### REQUIREMENT A
In the rows below, reproduce everything from the line containing "Where should I click to: Open" down to the line containing "Looking at the screenshot, I should pos(1045,303).", both of those lines included, and nothing else.

Democrats Announce Members of Select Committee on the Climate Crisis

Posted by Brad Johnson on 02/07/2019 at 02:13PM

Rep. Kathy Castor (Fla.), chair of the House Select Committee on the Climate Crisis, has announced the Democratic members: Reps. Ben Ray Luján (N.M.), Suzanne Bonamici (Ore.), Julia Brownley (Calif.), Sean Casten (Ill.), Jared Huffman (Calif.), Mike Levin (Calif.), Donald McEachin (Va.) and Joe Neguse (Colo.).

Luján is by far the biggest recipient among the committee of fossil-fuel dollars. He received $159,600 in campaign contributions from oil & gas, mining, chemical, electric utilities, and other energy interests in the last election cycle. Over his career, he has received $386,150 from oil & gas and electric utility companies and their employees. As Assistant Democratic Leader, he is now the number four Democrat in the House.

New Climate Committee Chair: Priorities Include Fuel Economy, Flood Insurance

Posted by Brad Johnson on 01/15/2019 at 10:39AM

“We are in a race against time,” Rep. Kathy Castor (D-Fla.), the incoming chair of the new Select Committee on the Climate Crisis, told reporters. In an interview with USA Today’s Ledyard King, Castor highlighted not just the urgency of the climate crisis but also her interest in pursuing new fuel economy standards and flood insurance reform, practical policy problems that have remained stalled under the Republican Congress and Trump administration.

While not enforcing a band on fossil-fuel contributions for members of the committee, Castor has pledged that she will not accept such donations as chair to “help build confidence in the committee.”

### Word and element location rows

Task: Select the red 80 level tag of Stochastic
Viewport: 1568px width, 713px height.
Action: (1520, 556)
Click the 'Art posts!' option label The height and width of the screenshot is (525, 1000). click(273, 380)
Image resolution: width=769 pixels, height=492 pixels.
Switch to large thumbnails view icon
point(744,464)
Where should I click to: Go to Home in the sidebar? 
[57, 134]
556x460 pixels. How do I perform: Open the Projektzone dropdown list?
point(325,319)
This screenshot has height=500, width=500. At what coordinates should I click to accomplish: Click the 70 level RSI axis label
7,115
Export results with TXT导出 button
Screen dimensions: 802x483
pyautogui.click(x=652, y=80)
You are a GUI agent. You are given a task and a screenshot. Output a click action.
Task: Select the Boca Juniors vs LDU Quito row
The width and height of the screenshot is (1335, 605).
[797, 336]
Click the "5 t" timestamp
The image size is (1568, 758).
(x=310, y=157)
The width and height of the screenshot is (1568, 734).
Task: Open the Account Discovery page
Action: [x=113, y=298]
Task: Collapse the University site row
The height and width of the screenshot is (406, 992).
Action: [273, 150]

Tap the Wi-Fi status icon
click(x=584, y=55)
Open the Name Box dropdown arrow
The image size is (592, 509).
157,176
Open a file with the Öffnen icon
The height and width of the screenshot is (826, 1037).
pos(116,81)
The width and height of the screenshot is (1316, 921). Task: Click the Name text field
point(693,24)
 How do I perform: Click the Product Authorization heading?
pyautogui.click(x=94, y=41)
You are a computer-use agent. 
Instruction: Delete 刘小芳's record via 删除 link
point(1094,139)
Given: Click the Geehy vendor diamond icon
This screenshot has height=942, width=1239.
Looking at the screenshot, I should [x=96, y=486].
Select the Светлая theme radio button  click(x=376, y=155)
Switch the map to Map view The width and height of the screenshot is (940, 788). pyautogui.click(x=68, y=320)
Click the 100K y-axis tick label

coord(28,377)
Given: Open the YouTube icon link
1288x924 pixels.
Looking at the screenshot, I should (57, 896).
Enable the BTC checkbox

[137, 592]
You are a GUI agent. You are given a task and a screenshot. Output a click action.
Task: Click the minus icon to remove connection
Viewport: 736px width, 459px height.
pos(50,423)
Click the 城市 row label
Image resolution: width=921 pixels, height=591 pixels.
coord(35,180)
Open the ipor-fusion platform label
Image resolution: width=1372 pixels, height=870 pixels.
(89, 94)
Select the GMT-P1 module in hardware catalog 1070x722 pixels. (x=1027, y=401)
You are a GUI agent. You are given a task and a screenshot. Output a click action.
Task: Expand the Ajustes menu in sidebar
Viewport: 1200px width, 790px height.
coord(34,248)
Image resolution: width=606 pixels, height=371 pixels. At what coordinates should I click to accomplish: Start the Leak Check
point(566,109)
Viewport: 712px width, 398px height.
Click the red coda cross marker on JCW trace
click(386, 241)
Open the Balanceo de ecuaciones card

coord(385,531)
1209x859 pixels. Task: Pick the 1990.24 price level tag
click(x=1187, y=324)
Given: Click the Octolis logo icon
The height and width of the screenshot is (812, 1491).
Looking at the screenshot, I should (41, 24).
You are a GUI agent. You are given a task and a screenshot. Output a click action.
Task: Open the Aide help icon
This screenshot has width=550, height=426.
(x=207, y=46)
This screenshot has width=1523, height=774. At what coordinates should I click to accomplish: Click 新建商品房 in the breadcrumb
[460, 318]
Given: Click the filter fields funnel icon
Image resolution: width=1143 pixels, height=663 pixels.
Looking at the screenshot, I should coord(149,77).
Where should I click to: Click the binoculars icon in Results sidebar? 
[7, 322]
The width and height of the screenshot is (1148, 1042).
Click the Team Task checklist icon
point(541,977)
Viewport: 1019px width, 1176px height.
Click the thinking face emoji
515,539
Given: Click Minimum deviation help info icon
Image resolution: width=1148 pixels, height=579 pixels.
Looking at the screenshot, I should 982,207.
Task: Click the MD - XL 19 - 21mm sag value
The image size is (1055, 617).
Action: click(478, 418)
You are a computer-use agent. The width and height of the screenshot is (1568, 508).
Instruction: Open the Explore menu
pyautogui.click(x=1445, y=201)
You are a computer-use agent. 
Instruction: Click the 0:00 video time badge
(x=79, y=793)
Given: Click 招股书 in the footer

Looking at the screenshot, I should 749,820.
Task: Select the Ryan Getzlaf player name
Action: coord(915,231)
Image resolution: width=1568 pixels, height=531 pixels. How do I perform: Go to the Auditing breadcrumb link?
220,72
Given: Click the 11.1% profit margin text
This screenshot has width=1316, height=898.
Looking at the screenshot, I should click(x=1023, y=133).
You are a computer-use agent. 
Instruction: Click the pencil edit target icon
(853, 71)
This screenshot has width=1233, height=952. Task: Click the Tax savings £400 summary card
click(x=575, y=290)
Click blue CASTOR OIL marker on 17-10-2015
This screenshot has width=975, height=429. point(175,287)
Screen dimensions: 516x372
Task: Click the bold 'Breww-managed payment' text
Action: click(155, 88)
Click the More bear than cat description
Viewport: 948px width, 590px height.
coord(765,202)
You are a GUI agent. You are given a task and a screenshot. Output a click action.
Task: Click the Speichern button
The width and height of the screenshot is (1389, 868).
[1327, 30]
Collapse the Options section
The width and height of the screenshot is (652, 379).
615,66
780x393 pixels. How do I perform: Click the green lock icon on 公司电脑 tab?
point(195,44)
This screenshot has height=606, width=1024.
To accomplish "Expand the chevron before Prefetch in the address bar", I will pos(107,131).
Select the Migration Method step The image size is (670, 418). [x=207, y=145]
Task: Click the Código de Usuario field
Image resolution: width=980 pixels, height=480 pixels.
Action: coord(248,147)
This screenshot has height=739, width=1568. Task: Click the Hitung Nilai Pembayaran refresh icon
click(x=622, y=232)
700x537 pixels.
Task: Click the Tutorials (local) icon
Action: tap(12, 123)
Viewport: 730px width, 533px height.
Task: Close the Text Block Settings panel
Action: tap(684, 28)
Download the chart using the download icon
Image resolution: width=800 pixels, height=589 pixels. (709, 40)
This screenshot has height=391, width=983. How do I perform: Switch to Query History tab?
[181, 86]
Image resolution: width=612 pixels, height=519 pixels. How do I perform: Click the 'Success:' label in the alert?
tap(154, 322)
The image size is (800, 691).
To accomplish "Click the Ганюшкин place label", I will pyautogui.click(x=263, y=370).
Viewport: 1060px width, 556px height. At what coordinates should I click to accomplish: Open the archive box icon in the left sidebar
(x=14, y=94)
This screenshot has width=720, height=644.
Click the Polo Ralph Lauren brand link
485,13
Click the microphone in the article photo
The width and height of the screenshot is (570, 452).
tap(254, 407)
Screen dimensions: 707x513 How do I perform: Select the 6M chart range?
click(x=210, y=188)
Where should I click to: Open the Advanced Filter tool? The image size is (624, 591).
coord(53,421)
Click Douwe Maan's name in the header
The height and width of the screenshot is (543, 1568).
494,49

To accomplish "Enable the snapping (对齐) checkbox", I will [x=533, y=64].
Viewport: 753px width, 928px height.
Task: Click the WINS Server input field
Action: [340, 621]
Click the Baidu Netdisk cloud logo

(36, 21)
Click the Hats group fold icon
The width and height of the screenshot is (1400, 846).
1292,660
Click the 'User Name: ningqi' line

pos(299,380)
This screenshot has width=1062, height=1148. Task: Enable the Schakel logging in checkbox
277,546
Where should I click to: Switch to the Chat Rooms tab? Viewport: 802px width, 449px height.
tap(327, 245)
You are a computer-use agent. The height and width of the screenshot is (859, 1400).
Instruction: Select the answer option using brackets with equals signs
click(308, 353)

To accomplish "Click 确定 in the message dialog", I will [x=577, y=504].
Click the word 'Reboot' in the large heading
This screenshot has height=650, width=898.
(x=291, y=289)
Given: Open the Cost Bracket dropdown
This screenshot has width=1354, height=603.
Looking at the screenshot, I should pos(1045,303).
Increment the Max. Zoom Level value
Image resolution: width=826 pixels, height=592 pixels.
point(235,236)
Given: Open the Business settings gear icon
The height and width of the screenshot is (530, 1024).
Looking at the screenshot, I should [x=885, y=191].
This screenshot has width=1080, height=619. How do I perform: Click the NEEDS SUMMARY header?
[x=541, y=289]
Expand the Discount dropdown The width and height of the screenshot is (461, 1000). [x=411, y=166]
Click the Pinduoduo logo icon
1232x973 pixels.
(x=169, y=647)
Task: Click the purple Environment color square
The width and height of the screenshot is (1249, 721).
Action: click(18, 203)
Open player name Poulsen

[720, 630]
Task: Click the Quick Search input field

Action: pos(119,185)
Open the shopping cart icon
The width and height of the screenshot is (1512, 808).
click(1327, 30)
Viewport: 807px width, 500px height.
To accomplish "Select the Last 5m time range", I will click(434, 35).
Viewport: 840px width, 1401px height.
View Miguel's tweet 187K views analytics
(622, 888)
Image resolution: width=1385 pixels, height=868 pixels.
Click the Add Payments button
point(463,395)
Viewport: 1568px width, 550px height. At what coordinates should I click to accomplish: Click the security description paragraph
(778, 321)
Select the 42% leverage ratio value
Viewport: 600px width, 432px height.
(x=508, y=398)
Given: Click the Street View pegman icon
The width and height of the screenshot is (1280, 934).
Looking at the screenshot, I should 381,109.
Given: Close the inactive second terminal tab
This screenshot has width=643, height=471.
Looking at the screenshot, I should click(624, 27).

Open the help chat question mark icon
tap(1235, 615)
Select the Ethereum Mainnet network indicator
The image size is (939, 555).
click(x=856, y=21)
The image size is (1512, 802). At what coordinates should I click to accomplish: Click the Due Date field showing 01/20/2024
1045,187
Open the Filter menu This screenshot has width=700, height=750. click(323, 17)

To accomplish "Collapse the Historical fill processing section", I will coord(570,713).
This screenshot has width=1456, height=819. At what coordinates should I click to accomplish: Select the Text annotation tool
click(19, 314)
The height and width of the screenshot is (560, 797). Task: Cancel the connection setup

### REQUIREMENT B
In the climate committee posts, which Democratic members of the committee does Castor announce?

### EXERCISE RESULT A
Where should I click to: Open the Advanced Filter tool? The image size is (624, 591).
coord(53,421)
Click Douwe Maan's name in the header
The height and width of the screenshot is (543, 1568).
494,49

To accomplish "Enable the snapping (对齐) checkbox", I will [x=533, y=64].
Viewport: 753px width, 928px height.
Task: Click the WINS Server input field
Action: [340, 621]
Click the Baidu Netdisk cloud logo

(36, 21)
Click the Hats group fold icon
The width and height of the screenshot is (1400, 846).
1292,660
Click the 'User Name: ningqi' line

pos(299,380)
This screenshot has width=1062, height=1148. Task: Enable the Schakel logging in checkbox
277,546
Where should I click to: Switch to the Chat Rooms tab? Viewport: 802px width, 449px height.
tap(327, 245)
You are a computer-use agent. The height and width of the screenshot is (859, 1400).
Instruction: Select the answer option using brackets with equals signs
click(308, 353)

To accomplish "Click 确定 in the message dialog", I will [x=577, y=504].
Click the word 'Reboot' in the large heading
This screenshot has height=650, width=898.
(x=291, y=289)
Given: Open the Cost Bracket dropdown
This screenshot has width=1354, height=603.
Looking at the screenshot, I should pos(1045,303).

### EXERCISE RESULT B
- Ben Ray Luján (N.M.)
- Suzanne Bonamici (Ore.)
- Julia Brownley (Calif.)
- Sean Casten (Ill.)
- Jared Huffman (Calif.)
- Mike Levin (Calif.)
- Donald McEachin (Va.)
- Joe Neguse (Colo.)